- Exercise data:
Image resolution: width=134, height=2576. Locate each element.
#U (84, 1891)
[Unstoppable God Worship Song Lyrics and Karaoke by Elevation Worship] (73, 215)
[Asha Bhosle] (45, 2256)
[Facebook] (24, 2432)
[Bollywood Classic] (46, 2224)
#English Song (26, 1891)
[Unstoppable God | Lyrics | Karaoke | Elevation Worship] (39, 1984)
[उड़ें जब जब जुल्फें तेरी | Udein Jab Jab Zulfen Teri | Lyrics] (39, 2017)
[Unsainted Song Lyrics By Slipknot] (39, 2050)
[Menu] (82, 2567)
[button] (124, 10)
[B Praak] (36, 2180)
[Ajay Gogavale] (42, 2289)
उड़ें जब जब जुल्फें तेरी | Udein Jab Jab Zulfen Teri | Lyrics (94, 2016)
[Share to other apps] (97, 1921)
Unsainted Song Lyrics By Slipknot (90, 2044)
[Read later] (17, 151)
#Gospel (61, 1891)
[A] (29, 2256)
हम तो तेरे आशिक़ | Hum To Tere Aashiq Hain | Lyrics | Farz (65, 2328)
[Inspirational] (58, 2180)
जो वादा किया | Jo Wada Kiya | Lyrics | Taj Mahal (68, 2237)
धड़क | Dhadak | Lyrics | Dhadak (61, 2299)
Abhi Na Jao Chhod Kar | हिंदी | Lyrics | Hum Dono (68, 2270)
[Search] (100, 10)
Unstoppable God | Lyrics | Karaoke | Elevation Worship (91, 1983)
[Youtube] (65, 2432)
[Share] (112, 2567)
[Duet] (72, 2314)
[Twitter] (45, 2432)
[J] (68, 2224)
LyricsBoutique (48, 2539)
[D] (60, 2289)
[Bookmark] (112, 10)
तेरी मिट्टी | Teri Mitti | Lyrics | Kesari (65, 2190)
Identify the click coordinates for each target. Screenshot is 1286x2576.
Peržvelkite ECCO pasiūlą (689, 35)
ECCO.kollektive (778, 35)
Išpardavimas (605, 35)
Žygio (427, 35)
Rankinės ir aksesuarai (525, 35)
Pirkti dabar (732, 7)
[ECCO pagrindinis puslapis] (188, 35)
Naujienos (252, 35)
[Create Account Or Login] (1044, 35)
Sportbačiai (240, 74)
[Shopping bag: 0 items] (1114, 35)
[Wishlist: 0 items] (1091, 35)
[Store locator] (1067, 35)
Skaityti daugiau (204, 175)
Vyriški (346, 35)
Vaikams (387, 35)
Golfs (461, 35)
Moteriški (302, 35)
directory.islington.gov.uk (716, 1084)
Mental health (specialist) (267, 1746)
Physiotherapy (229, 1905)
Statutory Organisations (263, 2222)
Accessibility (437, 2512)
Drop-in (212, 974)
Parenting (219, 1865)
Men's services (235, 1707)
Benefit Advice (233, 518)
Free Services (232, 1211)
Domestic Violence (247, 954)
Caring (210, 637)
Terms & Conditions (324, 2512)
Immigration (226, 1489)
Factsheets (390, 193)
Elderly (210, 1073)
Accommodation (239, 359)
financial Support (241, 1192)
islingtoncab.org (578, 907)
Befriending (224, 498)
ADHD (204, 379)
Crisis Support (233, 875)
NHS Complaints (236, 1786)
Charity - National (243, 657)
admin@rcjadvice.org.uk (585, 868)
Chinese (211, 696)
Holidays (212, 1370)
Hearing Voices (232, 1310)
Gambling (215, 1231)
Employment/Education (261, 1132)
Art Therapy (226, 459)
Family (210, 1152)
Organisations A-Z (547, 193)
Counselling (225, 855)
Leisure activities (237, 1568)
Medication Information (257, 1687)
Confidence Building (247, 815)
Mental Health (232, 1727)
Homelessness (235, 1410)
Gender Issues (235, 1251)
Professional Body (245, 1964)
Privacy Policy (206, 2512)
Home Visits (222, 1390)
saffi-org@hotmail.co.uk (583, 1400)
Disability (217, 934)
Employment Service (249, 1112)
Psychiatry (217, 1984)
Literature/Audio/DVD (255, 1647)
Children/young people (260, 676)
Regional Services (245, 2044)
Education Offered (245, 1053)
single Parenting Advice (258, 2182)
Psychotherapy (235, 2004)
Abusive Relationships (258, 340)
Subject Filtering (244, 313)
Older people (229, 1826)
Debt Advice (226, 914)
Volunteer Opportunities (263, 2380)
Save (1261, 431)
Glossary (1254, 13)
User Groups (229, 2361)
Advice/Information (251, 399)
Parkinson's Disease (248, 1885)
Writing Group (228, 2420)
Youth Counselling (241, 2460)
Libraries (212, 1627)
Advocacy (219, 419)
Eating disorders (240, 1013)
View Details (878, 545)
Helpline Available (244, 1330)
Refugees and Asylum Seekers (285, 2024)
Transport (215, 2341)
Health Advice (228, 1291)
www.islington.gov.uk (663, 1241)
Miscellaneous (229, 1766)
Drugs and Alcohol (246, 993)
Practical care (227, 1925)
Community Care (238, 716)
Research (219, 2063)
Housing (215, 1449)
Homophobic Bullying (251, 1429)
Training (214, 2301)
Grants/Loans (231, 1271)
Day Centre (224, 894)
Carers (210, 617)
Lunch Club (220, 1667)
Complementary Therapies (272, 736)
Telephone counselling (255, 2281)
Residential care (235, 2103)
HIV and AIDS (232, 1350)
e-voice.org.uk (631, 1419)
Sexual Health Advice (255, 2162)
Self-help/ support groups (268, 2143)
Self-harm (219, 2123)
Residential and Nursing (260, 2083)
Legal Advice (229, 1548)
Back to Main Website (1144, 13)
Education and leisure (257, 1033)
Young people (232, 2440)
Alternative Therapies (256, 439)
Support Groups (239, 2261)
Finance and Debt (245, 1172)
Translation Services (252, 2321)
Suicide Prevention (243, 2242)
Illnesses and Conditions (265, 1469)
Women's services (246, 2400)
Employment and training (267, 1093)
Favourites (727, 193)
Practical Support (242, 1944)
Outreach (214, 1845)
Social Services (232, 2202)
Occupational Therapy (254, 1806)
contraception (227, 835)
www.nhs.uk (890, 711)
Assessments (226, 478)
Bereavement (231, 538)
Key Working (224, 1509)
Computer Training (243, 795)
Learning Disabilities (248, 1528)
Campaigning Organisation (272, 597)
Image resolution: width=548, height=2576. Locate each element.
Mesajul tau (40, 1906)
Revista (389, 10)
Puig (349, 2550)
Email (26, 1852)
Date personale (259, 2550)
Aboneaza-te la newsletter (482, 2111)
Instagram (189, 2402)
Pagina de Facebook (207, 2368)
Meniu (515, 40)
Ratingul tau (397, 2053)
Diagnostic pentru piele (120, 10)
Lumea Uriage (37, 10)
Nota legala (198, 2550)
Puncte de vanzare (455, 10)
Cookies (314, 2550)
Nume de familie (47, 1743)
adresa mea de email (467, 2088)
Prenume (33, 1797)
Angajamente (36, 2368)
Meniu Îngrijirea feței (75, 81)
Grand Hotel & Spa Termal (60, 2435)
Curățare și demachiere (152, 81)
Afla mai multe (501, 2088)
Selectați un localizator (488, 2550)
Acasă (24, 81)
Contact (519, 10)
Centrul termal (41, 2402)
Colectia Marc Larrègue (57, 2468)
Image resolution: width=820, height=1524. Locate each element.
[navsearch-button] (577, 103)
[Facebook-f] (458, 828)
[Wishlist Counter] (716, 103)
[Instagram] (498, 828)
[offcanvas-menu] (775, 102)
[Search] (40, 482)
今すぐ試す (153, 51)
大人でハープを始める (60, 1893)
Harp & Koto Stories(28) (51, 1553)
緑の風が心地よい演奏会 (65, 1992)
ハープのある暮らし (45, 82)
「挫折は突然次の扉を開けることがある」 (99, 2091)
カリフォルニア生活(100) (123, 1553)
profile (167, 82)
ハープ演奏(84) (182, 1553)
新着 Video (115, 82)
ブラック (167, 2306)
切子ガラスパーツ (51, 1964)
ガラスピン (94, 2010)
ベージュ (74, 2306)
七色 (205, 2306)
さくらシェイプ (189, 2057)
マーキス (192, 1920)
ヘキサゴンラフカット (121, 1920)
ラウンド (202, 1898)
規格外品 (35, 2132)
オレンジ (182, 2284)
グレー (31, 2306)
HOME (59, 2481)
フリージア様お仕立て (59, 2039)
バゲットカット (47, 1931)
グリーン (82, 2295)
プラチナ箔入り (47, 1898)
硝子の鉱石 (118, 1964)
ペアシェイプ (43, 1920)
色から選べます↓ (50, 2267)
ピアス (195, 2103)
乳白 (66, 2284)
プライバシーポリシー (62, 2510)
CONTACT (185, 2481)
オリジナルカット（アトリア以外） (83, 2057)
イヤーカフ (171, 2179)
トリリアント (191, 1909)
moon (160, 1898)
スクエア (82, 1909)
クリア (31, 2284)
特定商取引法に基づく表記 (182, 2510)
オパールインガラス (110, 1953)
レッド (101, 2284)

- Task goal: Please copy every line of the data that carries the string "Education".

- Answer below:
Employment/Education (261, 1132)
Education Offered (245, 1053)
Education and leisure (257, 1033)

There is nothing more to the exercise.